Exercise materials:

= = = =

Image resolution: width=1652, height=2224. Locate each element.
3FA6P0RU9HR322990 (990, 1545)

= = = =

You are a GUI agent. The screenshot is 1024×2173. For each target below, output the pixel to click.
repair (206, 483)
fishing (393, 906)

= = = =

Problem description: If a line of the listing contains the word "each", count it; then give the total and nothing else.

Exercise answer: 2